Hacker News new | ask | show | jobs
by Immortal333 2193 days ago
"We show that this architecture gives rise to universal learning capabilities in the limit, with effective model capacity increasing as a function of network size in a manner comparable with deep ReLU networks."

What exactly this statement means?

4 comments

> "We show that this architecture"

They are demonstrating a new technique, Gated Linear Networks.

> gives rise to universal learning capabilities in the limit

they claim to show that with an unbounded amount of time and memory (network size / # params) this architecture can be used to learn/approximate any function

> with effective model capacity increasing as a function of network size

Model capacity here refers to the ability to memorize a mapping between inputs and outputs. They show that a network with more layers/weights will "memorize" more.

> in a manner comparable with deep ReLU networks

"Deep ReLU networks" are referring to commonly used modern deep neural network architectures. ReLU is a popular activation function: https://en.wikipedia.org/wiki/Rectifier_(neural_networks)

They mean that if you add parameters, the learning capability of their approach grows by a similar amount as if you would add the same number of parameters to a conv+ReLu network (the standard approach).

That "universal" is a weird claim in my opinion, but they mean that with enough parameters, this architecture can learn everything.

I was able to get the second part of the statement. but I haven't seen the use of "in limit" in a statement like this.

Yes, the universal approximation is a strong claim. NN has been proven to have universal approximation theoretically.

The result here is stronger, in the sense that typical NN universality results are statements with respect to just capacity (and not how you optimise them). Here, the result holds with respect to both capacity + a choice of suitable no regret online convex optimisation algorithm (e.g. online gradient descent). Of course, this is just one desirable property of a general purpose learning algorithm.
Do you know of any other kinds of universal function approximators that also have a good regret bound like this, or is yours the first one?

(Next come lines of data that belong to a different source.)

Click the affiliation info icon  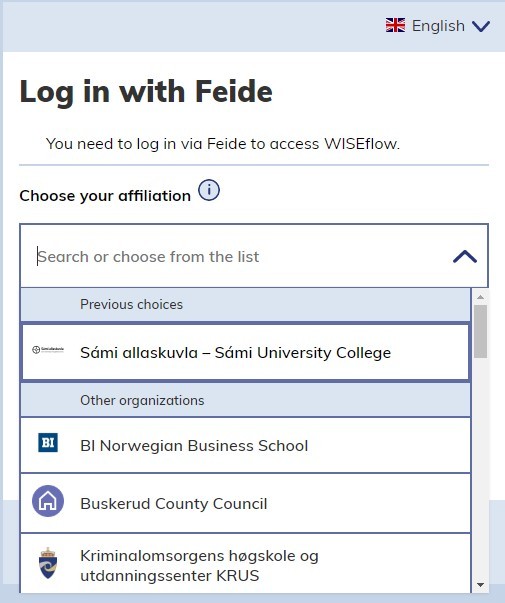tap(209, 190)
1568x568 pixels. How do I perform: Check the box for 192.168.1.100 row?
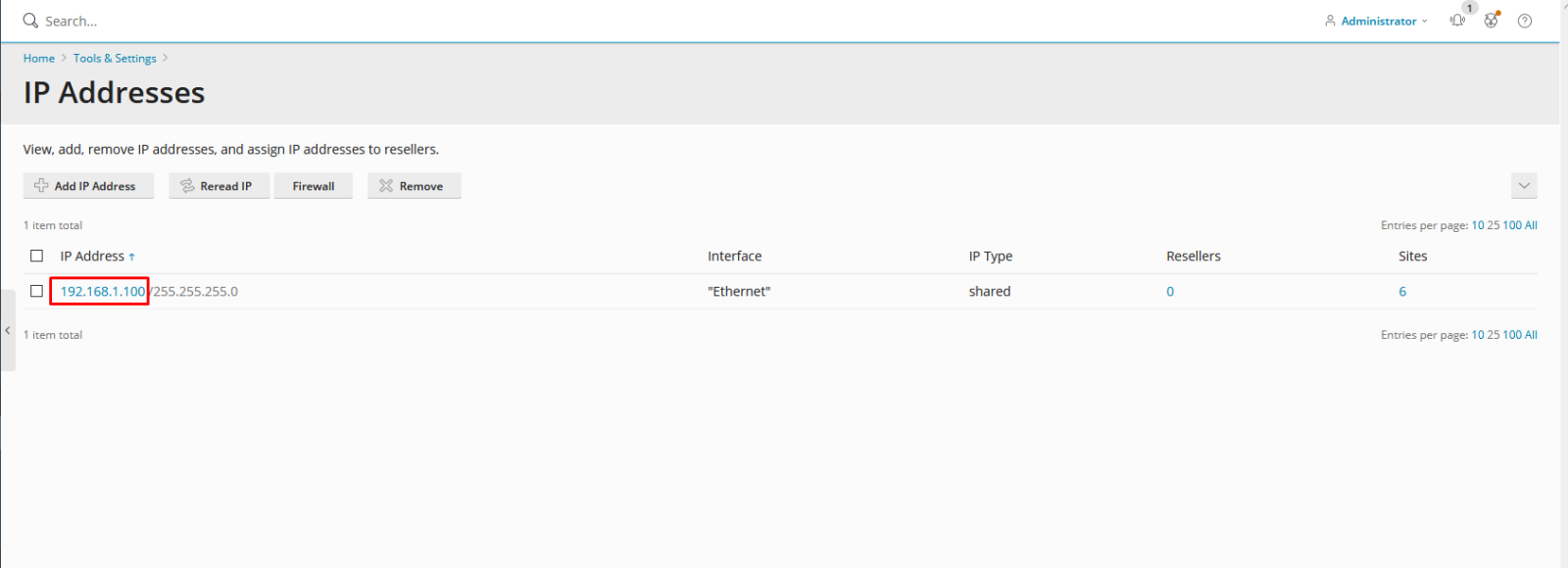[37, 291]
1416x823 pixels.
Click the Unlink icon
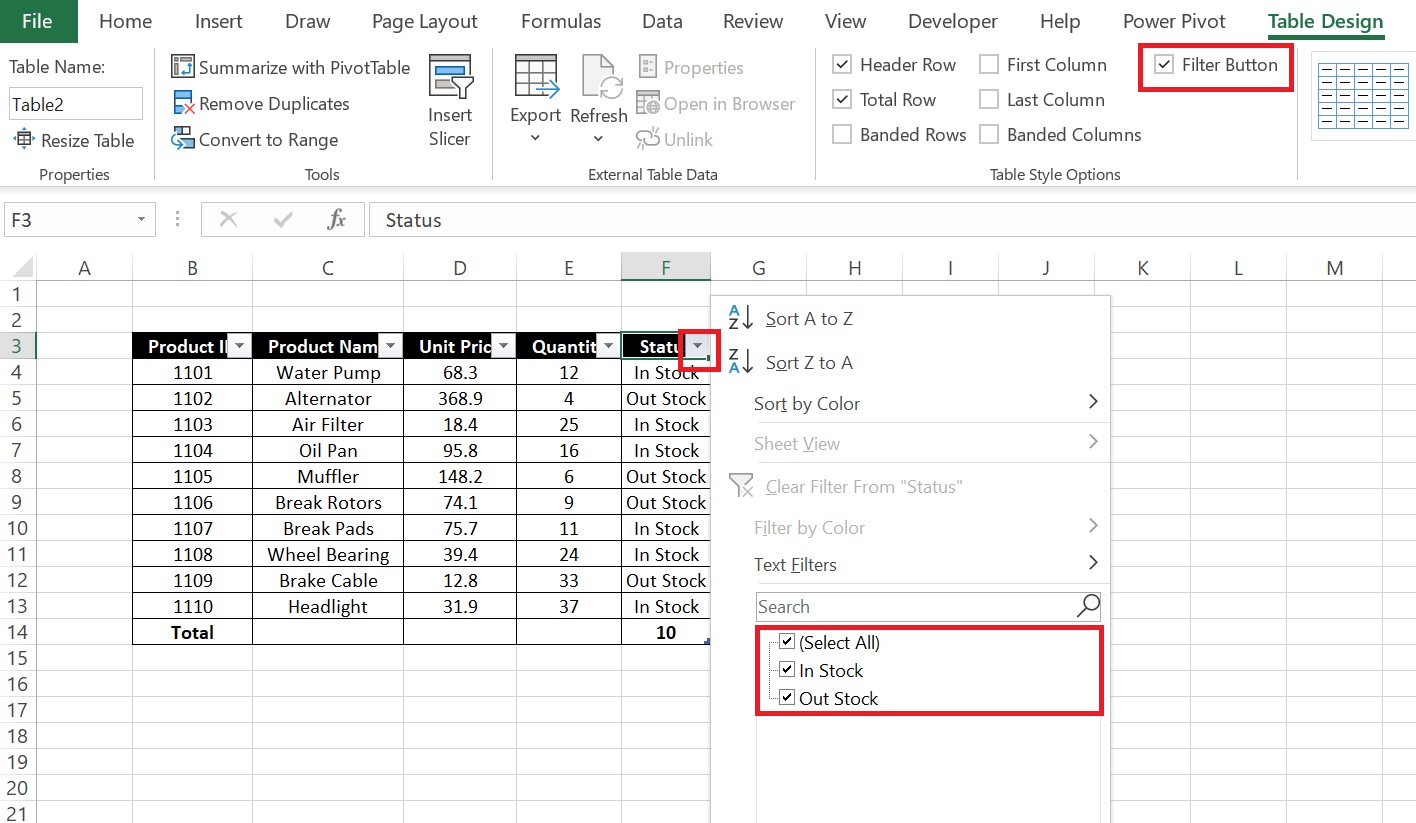coord(675,139)
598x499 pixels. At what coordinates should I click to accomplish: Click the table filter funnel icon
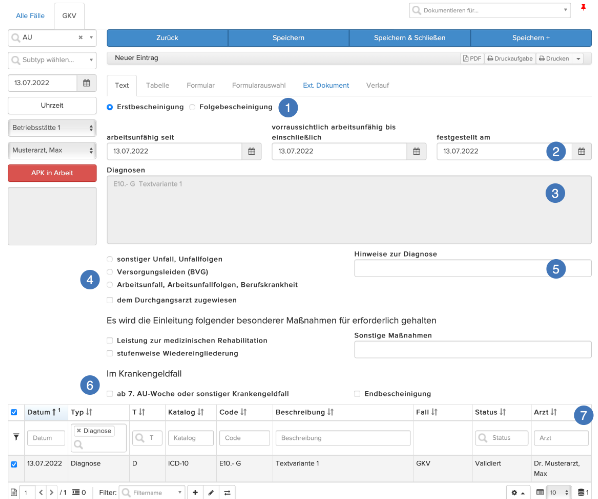tap(16, 437)
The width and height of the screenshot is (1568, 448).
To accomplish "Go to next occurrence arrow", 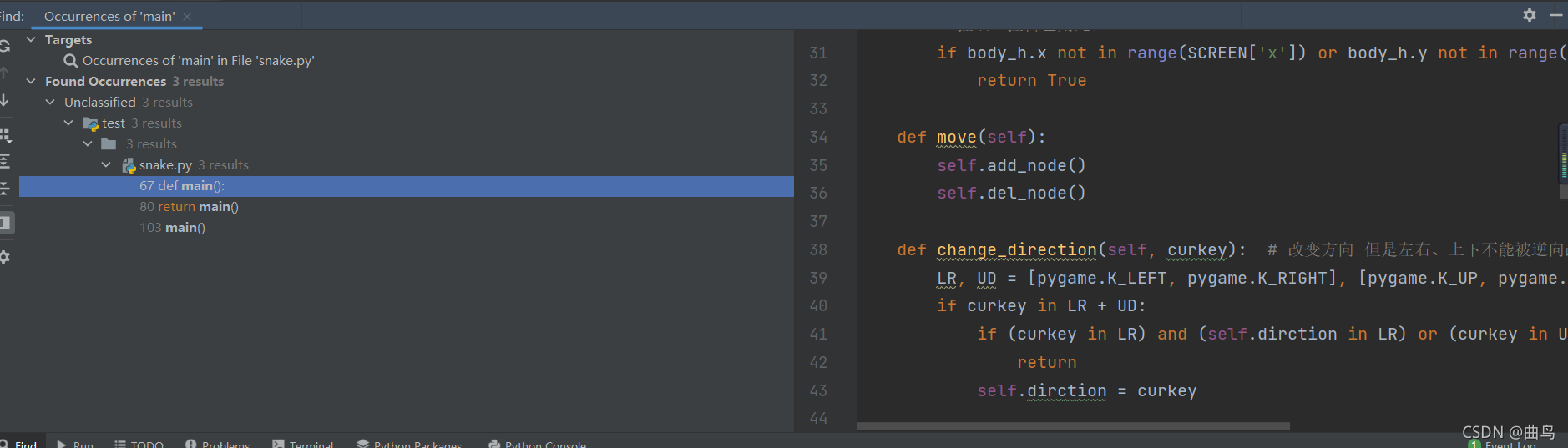I will point(4,100).
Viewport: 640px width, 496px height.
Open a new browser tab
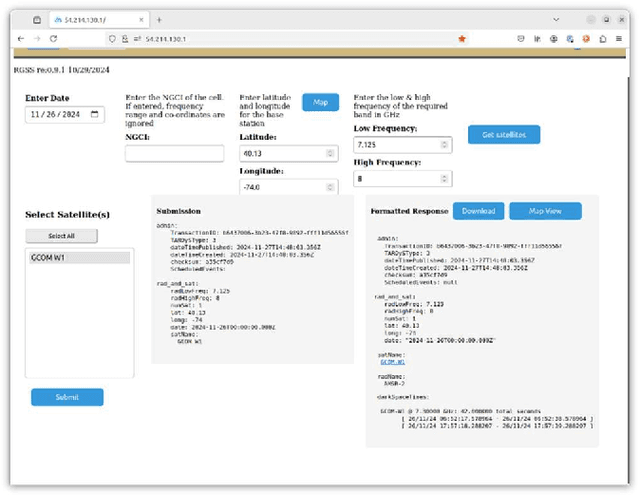click(159, 19)
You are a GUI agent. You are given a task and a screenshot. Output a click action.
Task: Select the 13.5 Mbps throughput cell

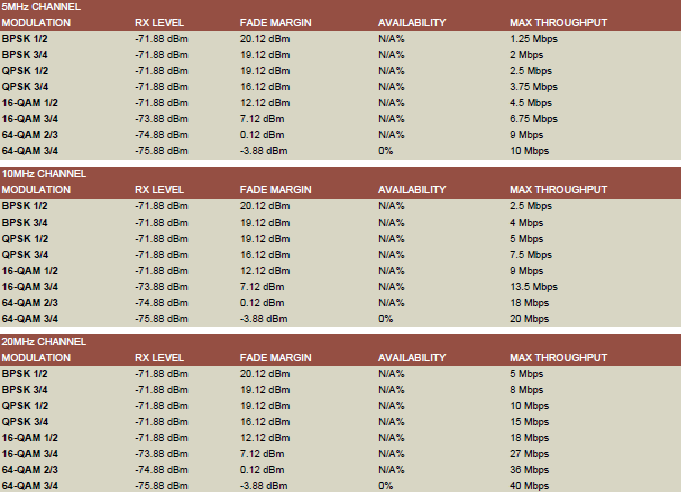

global convergence to any arbitrarily weird function at rate O(sqrt(T)) seems amazing, almost too good to be true, and I’m wondering what the catch is. Maybe it’s just a moderately nice property but not extraordinary? Maybe there are some horrible constants hiding in there?

1) It's definitely not the first. Other methods have universal guarantees of some form or other with well quantified rates of convergence, e.g. k-NN would be the best known example.

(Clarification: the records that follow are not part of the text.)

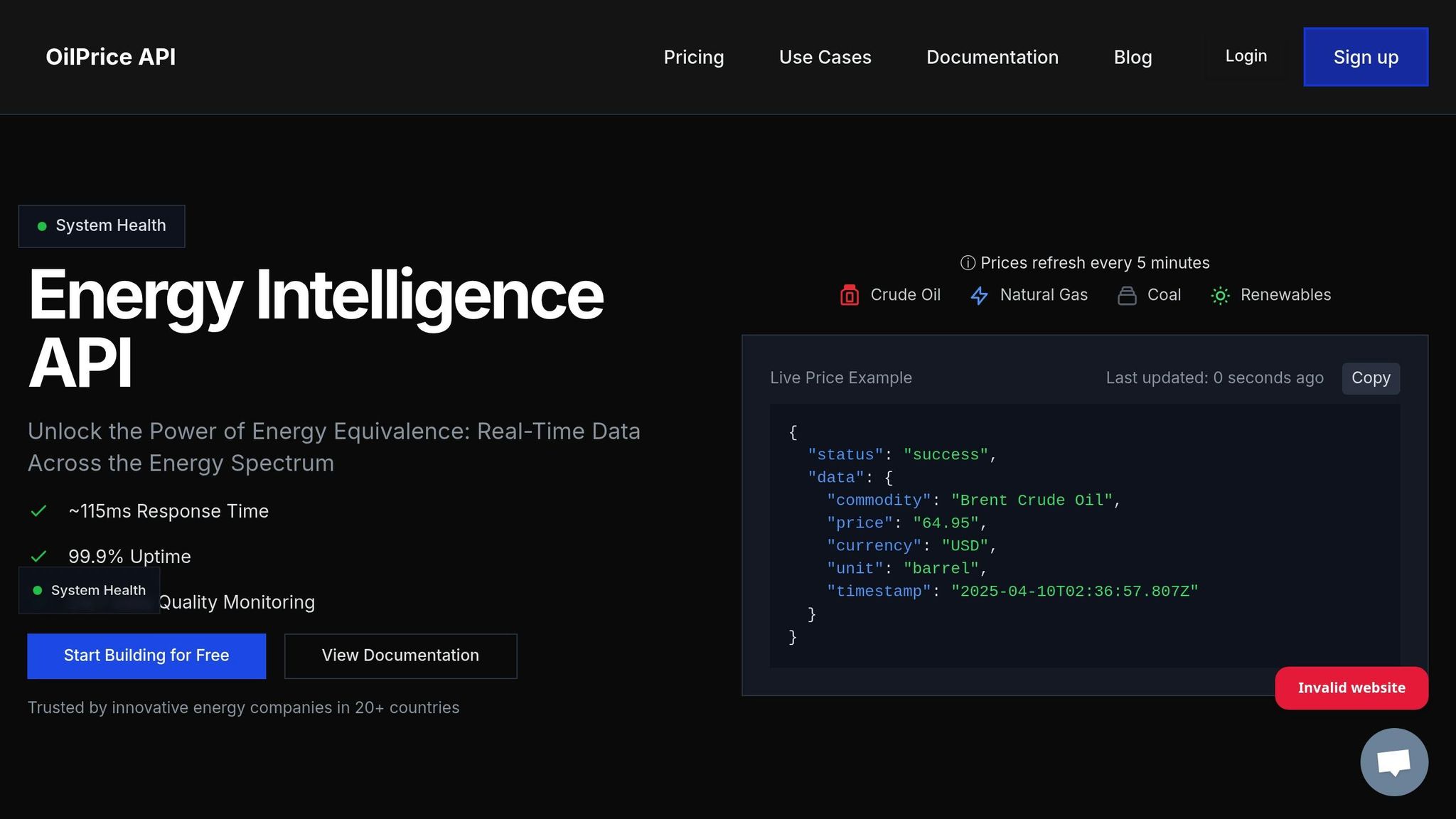Image resolution: width=1456 pixels, height=819 pixels.
Task: Click green dot in top System Health badge
Action: pyautogui.click(x=42, y=226)
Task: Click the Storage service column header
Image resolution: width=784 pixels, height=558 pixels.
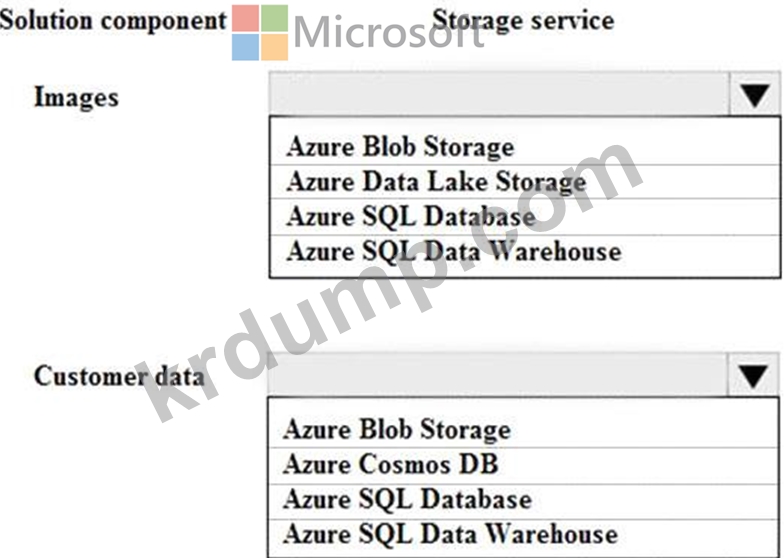Action: click(523, 22)
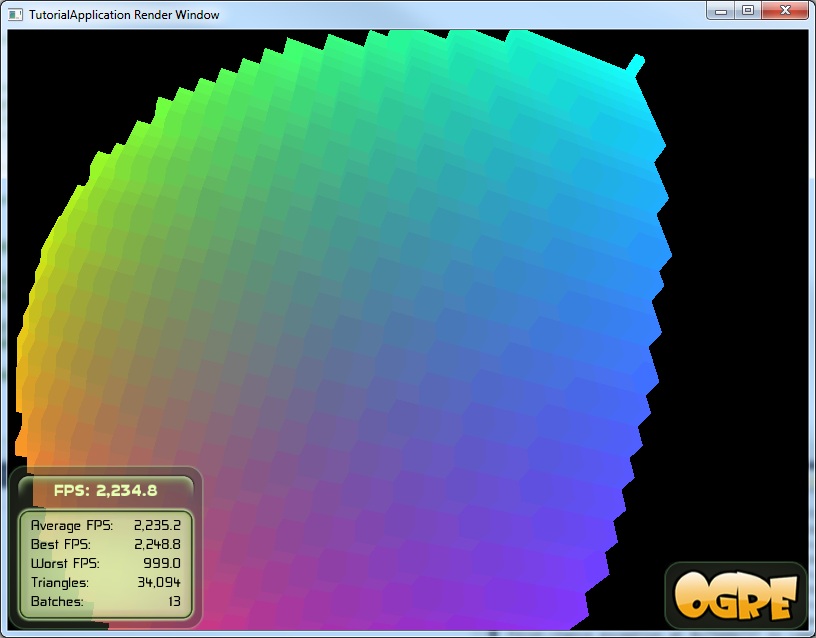Click the Batches count row

(x=105, y=602)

2) There are some restrictions on the class of density functions it can model, so arbitrarily weird is a bit strong, but the model class is very general.

3) The weights needed to model any function in this class although finite, can be arbitrarily large. The regret of a single neuron has a dependence on the diameter of the convex set your weights reside in, so there is a nasty constant of sorts in there, and this will also carry over when you analyse the regret of a complete network. With such a general statement, it's unavoidable sadly.

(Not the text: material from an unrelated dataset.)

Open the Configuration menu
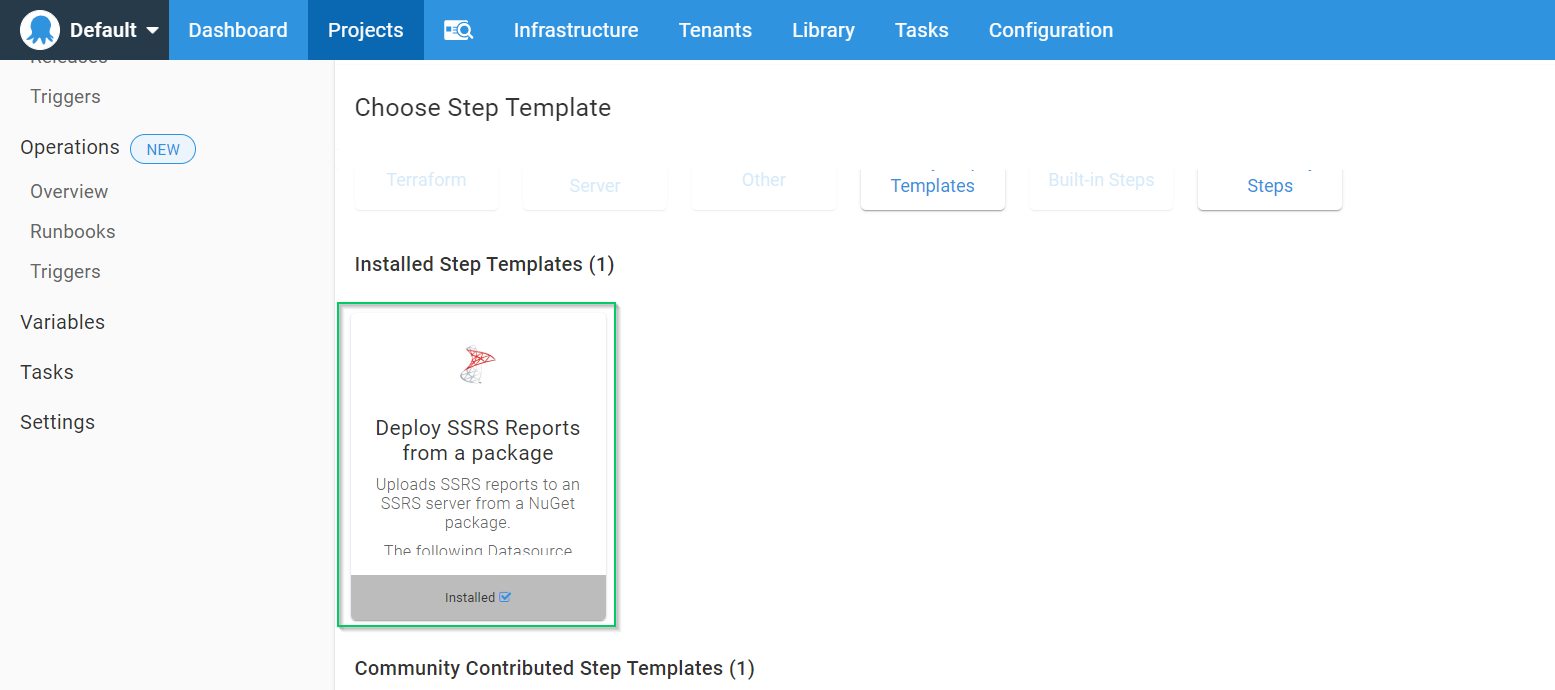Screen dimensions: 1555x690 tap(1051, 30)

4) The universality result on its own is just a nice property. See it as the first stepping stone to a more meaningful analysis. What you really want is for the model class to grow as you add more neurons, using weights within a realistic range, and that the method performs well in practice on some problems people care about -- we provide empirical evidence that the capacity grows on par with deep relu networks with our capacity experiments, and show a bunch of results where the method works, but we don't have a theoretical characterisation of the class of density functions it can model well (i.e. if the function has some nice structural property, then a network of reasonable size is guaranteed to learn a good approximation quickly). Such a result would be extraordinary in my eyes. Because the network is composed of simple and well understood building blocks, I am optimistic that such an analysis will be possible in the future.

thank you very much for the detailed response!

much to chew on here, it really does seem like a very interesting class of models. from the papers it sounds like in practice clipping weights to a small set works okay, so the constant factors shouldn't be too bad.

i may have to sit down and try to implement these...

Universal approximation doesn't seem that strong a claim at all, you could use simple polynomials to achieve just that (to some extent RELUs are polynomials as well, provided you use 0/1 or integer weights, but that's probably besides the point).

It would be much weirder for a function with lots of parameters to not have universal approximation in some sense, as it would imply that you lose some degrees of freedom somewhere.

"In limit" is just shorthand for "as N tends to infinity" (not necessarily N, but you get the idea).
"in limit" here means as you approach the edge case of having an unlimited number of parameters.
Presumably (haven't read the paper yet) that their network provably becomes a universal function approximator in the limit of infinite size.

Reading... actually the proof seems to be in

https://arxiv.org/abs/1712.01897

As the network size increases, it can learn more complex functions. When the network gets bigger and bigger, it gets closer to being able to learn any arbitrary function.